▶ [Source text]:

Content starts

In words The law of cosines is Pythagoras with a built-in adjuster. The \( -2bc\cos A \) term shrinks the result when angle \( A \) is acute and grows it when \( A \) is obtuse (since \( \cos A \) turns negative). At exactly \( 90^\circ \) the adjuster reads zero and you are back to \( a^2 = b^2 + c^2 \).
A worked SAS solve
Let us fully solve a triangle from a side–angle–side start. Suppose we know two sides and the angle wedged between them: \( b = 7 \), \( c = 8 \), and the included angle \( A = 50^\circ \). The widget below shows exactly this triangle — drag the angle handle or step the controls, and watch every measurement update live so you can check our work as we go.
Step 1 — find the third side with the law of cosines. The unknown side \( a \) sits opposite the known angle \( A \), so it is the perfect target:
\[ a^2 = b^2 + c^2 - 2bc\cos A = 7^2 + 8^2 - 2(7)(8)\cos 50^\circ \]Working it out, \( 49 + 64 = 113 \), and \( 2(7)(8) = 112 \). Since \( \cos 50^\circ \approx 0.6428 \), the correction is \( 112 \times 0.6428 \approx 71.99 \). So \( a^2 \approx 113 - 71.99 = 41.01 \), giving
\[ a = \sqrt{41.01} \approx 6.40. \]Step 2 — find a second angle with the law of sines. Now that we have the complete pair \( (a, A) \), the law of sines can finish the job. Solve for \( \sin B \):
\[ \frac{\sin B}{b} = \frac{\sin A}{a} \quad\Longrightarrow\quad \sin B = \frac{b\sin A}{a} = \frac{7\sin 50^\circ}{6.40} \approx \frac{7 \times 0.7660}{6.40} \approx 0.8374 \]Taking the inverse sine, \( B \approx 56.9^\circ \).
Step 3 — find the last angle with the angle sum. No more trigonometry needed; the angles must total \( 180^\circ \):
\[ C = 180^\circ - A - B \approx 180^\circ - 50^\circ - 56.9^\circ = 73.1^\circ. \]The triangle is fully solved: \( a \approx 6.40 \), \( B \approx 56.9^\circ \), \( C \approx 73.1^\circ \). These are precisely the values the widget reports — a satisfying check that the two laws agree.
The ambiguous case (SSA)
One honest warning before you set out. The SSA setup — two sides and an angle opposite one of them — can be slippery, because the information you are given may describe zero, one, or two different triangles.
Picture swinging a side of fixed length down from a known angle, hunting for where it lands on the opposite ray. Sometimes it falls short and never reaches — no triangle exists. Sometimes it just grazes the line in exactly one spot — one triangle. And sometimes it can reach in two different places, both valid — two triangles. This is why SSA is nicknamed the ambiguous case.

Content ends

▶ [Available data]:
Content starts

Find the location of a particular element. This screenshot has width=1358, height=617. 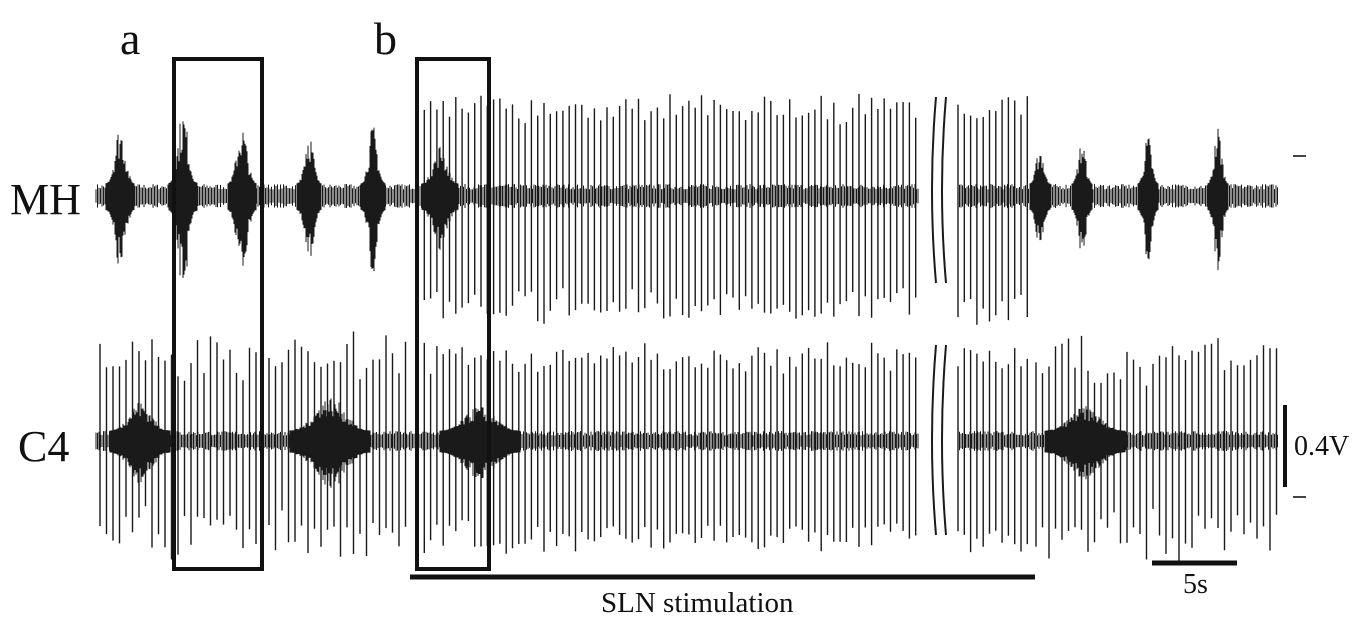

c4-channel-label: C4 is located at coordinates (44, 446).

Content ends

Reproduce the triangle-solving text verbatim between "The ambiguous case (SSA)" and "the ambiguous case.", inclusive. The material comes from a different source than the triangle-solving text.

▶ [Answer to this task]:
The ambiguous case (SSA)
One honest warning before you set out. The SSA setup — two sides and an angle opposite one of them — can be slippery, because the information you are given may describe zero, one, or two different triangles.
Picture swinging a side of fixed length down from a known angle, hunting for where it lands on the opposite ray. Sometimes it falls short and never reaches — no triangle exists. Sometimes it just grazes the line in exactly one spot — one triangle. And sometimes it can reach in two different places, both valid — two triangles. This is why SSA is nicknamed the ambiguous case.